TRY IT
From the John Van Benschoten article, list each MLB statistic shown with a value, along with that value.

SOURCE DOCUMENT
■ ■ ■ ■
- Pitcher
- Born: April 14, 1980 (age 46) San Diego, California, U.S.
- Batted: RightThrew: Right

MLB debut
- August 18, 2004, for the Pittsburgh Pirates

Last MLB appearance
- July 26, 2008, for the Pittsburgh Pirates

MLB statistics
- Win–loss record: 2–13
- Earned run average: 9.20
- Strikeouts: 65
- Stats at Baseball Reference

Teams
- Pittsburgh Pirates (2004, 2007–2008);

= John Van Benschoten =

American baseball player (born 1980)

John Wesley Van Benschoten (born April 14, 1980) is an American former professional baseball pitcher who played for the Pittsburgh Pirates of Major League Baseball (MLB) in 2004 and again from 2007 to 2008.

==Personal==
He grew up in Milford, Ohio, a suburb of Cincinnati, where he was a two-sport athlete at Milford High School. He has an older sister, Caroline, and a younger sister, Lyndsay.

==Playing career==

===College===
Van Benschoten was a power-hitting star at Kent State University, leading all of Division I in home runs his junior year with 31. He was named the Mid-American Conference Player of the Year as a first baseman in 2001 and, as of 2015, his 31 home runs and 221 total bases stood as single-season conference records. He also worked as the team's closer, however, and the Pittsburgh Pirates thought that he had more potential as a pitcher than as a hitter. They made him the eighth overall selection of the 2001 Major League Baseball draft, and announced that he would be a pitcher.
■ ■ ■ ■
PROVIDED INFORMATION
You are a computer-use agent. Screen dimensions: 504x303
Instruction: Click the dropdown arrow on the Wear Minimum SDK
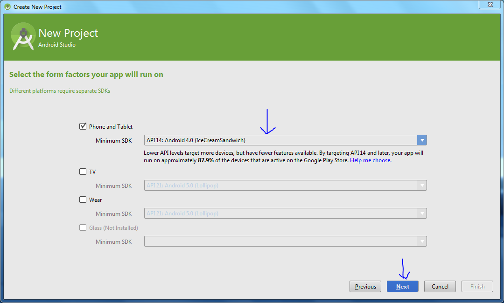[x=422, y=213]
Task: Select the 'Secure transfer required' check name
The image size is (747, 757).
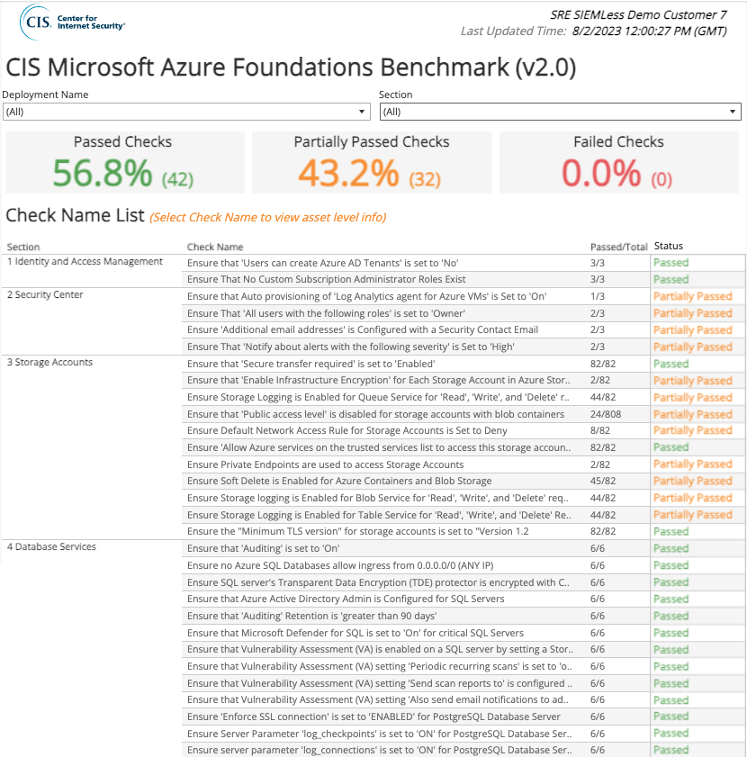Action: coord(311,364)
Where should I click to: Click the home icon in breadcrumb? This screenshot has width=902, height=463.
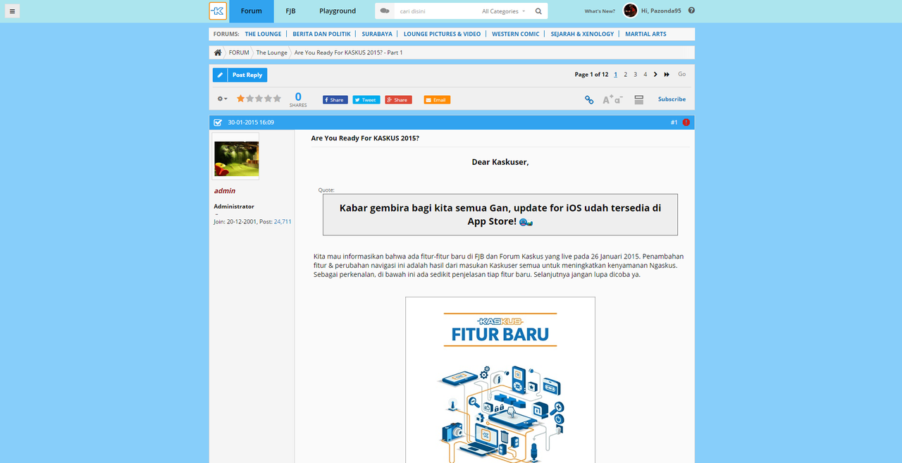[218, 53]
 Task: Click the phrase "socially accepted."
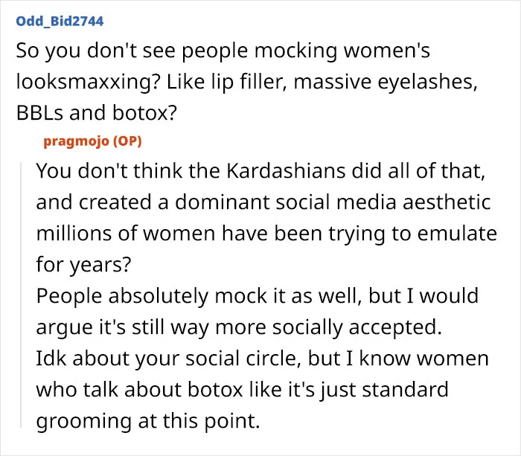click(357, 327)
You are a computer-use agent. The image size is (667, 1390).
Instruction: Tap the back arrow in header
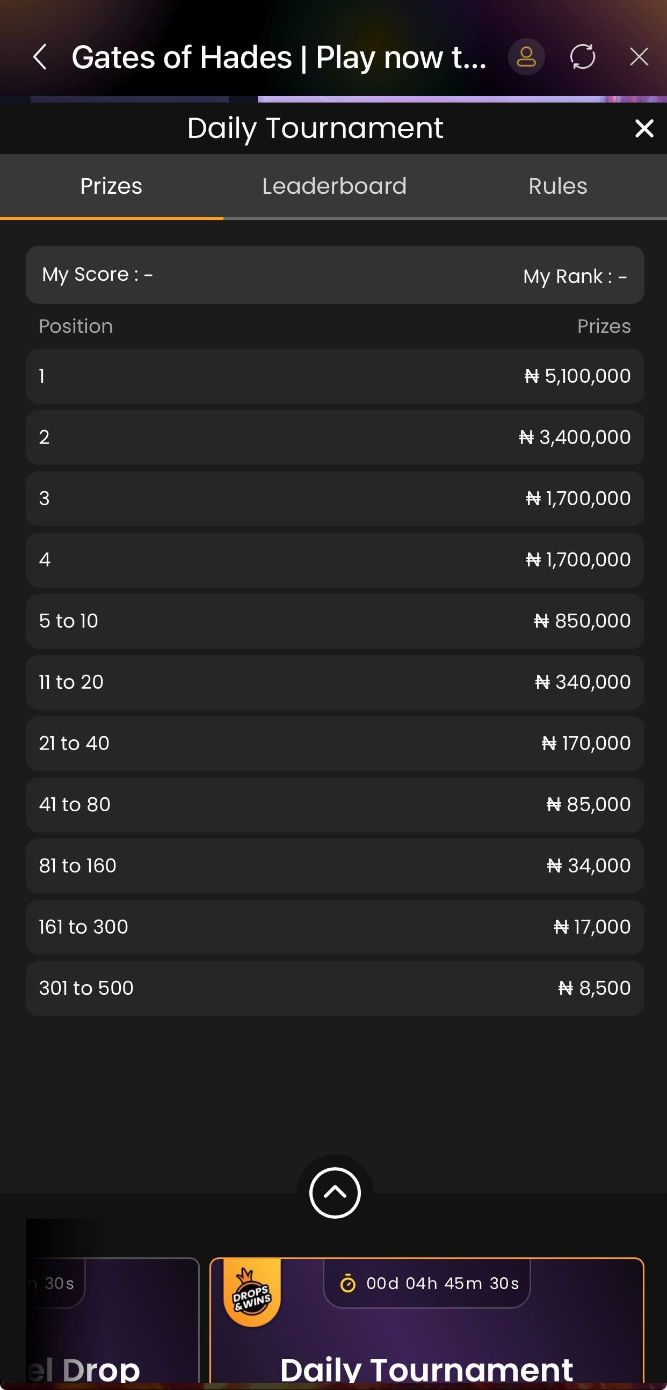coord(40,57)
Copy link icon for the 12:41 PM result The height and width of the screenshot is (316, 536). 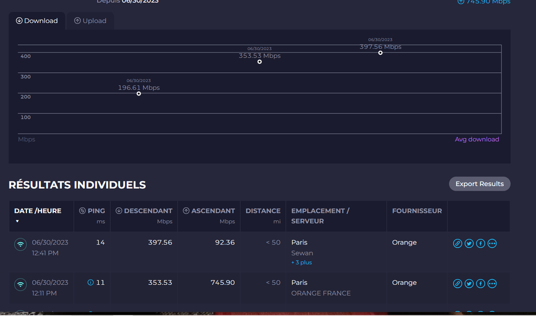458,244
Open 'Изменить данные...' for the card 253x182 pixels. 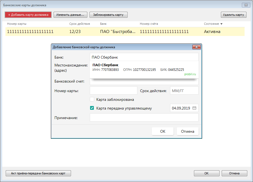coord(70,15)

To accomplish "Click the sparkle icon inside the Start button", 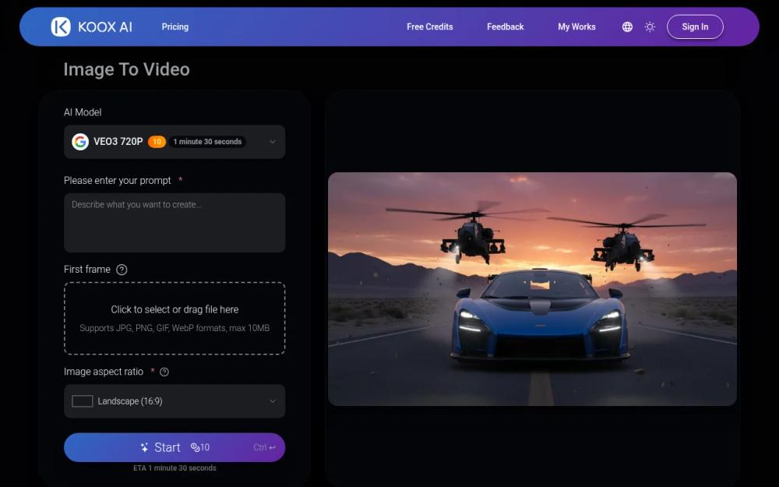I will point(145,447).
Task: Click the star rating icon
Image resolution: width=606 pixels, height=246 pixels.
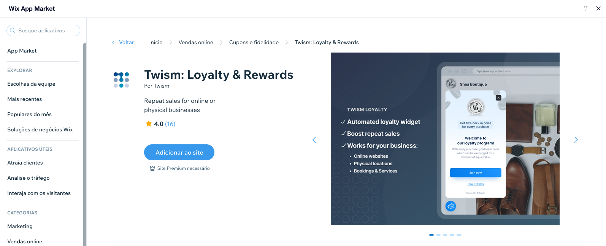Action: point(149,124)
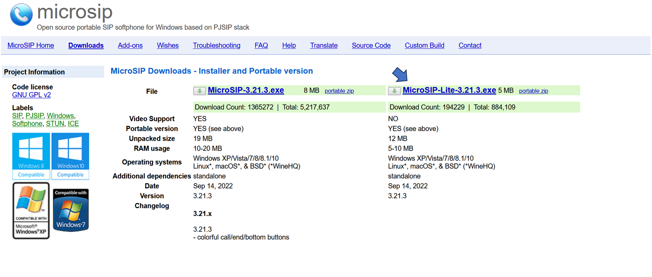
■ ■ ■ ■
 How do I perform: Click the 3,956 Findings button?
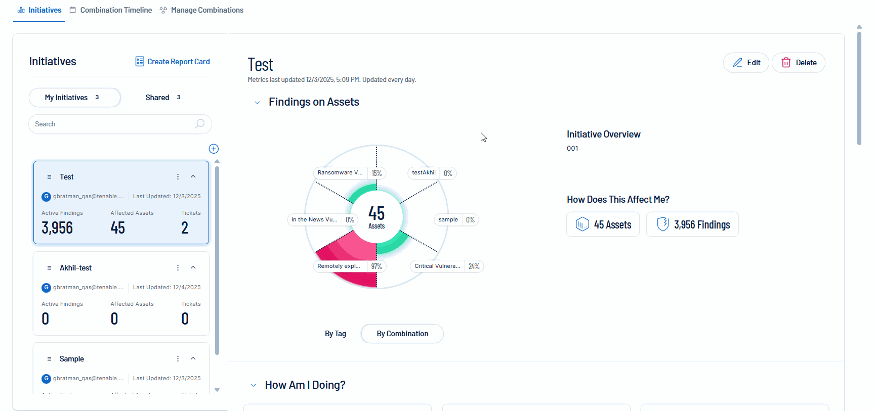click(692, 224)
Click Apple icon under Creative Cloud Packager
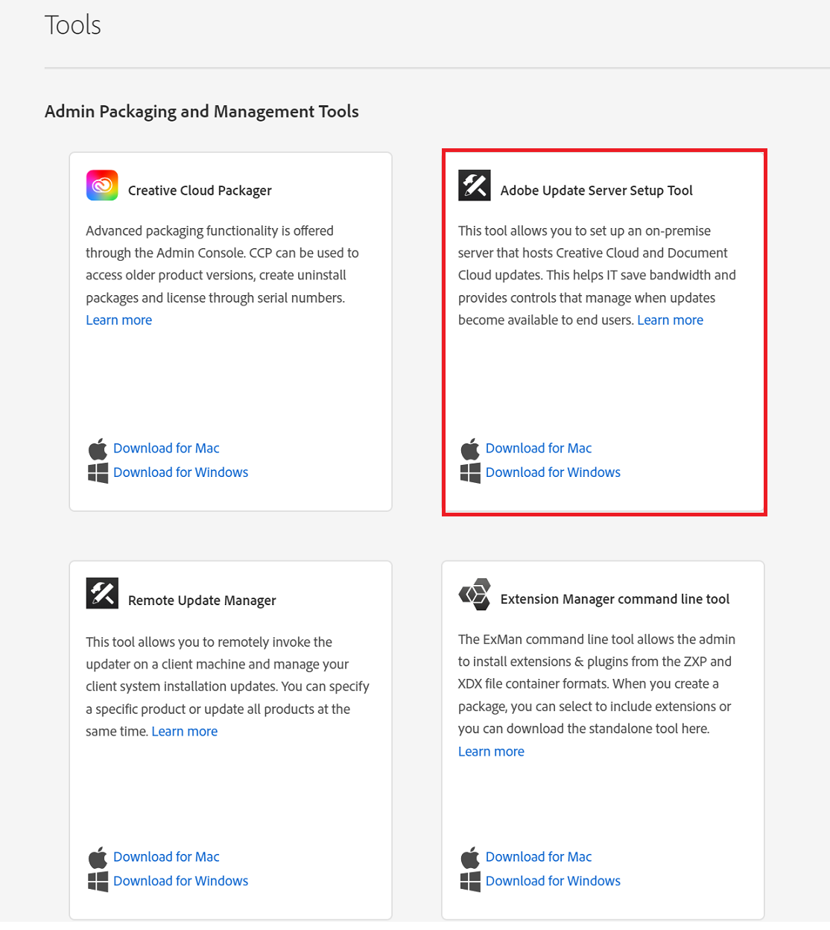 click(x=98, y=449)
■ ■ ■ ■
WRITTEN REPLY
- Win–loss record: 2–13
- Earned run average: 9.20
- Strikeouts: 65